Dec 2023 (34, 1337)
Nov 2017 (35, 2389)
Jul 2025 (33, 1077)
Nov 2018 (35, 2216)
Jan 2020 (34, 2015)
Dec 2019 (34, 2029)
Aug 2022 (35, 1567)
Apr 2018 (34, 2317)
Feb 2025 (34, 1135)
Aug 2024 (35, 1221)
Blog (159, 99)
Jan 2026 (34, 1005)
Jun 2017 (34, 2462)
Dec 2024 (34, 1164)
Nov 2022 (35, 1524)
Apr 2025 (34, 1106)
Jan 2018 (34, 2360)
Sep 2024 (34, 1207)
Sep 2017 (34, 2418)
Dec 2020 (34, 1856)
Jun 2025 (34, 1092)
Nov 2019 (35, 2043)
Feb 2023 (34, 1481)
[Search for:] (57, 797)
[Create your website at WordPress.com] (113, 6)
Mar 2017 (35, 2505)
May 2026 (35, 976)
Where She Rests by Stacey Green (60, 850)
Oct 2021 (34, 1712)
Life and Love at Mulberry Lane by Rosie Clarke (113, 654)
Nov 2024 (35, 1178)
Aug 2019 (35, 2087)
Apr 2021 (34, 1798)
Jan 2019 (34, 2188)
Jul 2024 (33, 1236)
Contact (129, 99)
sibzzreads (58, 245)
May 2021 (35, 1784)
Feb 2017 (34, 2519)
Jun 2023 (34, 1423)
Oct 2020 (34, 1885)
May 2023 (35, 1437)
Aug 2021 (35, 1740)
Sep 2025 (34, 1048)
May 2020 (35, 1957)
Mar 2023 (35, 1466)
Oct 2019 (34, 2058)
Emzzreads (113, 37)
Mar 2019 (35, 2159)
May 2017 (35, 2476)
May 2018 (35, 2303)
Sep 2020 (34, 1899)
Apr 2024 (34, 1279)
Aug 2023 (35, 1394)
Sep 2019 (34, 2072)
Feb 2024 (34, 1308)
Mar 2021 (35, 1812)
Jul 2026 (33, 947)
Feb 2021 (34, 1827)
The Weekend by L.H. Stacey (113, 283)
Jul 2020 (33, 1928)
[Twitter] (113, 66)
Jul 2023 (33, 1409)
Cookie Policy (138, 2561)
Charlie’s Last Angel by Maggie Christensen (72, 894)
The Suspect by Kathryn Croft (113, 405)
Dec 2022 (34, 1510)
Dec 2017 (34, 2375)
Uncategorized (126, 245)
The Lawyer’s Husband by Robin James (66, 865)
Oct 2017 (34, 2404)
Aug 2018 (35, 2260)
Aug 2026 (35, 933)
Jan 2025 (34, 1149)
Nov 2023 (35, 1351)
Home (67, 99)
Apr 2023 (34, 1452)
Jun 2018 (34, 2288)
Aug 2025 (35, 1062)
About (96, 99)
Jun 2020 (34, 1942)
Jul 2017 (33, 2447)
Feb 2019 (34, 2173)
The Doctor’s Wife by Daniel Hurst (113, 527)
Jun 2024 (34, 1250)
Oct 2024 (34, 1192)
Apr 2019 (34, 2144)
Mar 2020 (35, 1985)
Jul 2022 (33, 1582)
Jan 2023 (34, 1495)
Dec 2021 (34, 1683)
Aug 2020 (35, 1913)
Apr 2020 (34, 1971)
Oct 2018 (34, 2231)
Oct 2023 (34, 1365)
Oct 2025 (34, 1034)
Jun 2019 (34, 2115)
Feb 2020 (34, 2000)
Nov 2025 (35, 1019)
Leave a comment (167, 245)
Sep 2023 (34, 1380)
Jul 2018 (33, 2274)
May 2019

---------------

EXERCISE INSTRUCTIONS: Reprint exactly the lines above that start at the one with "Nov 2023 (35, 1351)" and end at the one with "Nov 2025 (35, 1019)", keeping both and adding none.

SOLUTION TO THIS TASK:
Nov 2023 (35, 1351)
Home (67, 99)
Apr 2023 (34, 1452)
Jun 2018 (34, 2288)
Aug 2025 (35, 1062)
About (96, 99)
Jun 2020 (34, 1942)
Jul 2017 (33, 2447)
Feb 2019 (34, 2173)
The Doctor’s Wife by Daniel Hurst (113, 527)
Jun 2024 (34, 1250)
Oct 2024 (34, 1192)
Apr 2019 (34, 2144)
Mar 2020 (35, 1985)
Jul 2022 (33, 1582)
Jan 2023 (34, 1495)
Dec 2021 (34, 1683)
Aug 2020 (35, 1913)
Apr 2020 (34, 1971)
Oct 2018 (34, 2231)
Oct 2023 (34, 1365)
Oct 2025 (34, 1034)
Jun 2019 (34, 2115)
Feb 2020 (34, 2000)
Nov 2025 (35, 1019)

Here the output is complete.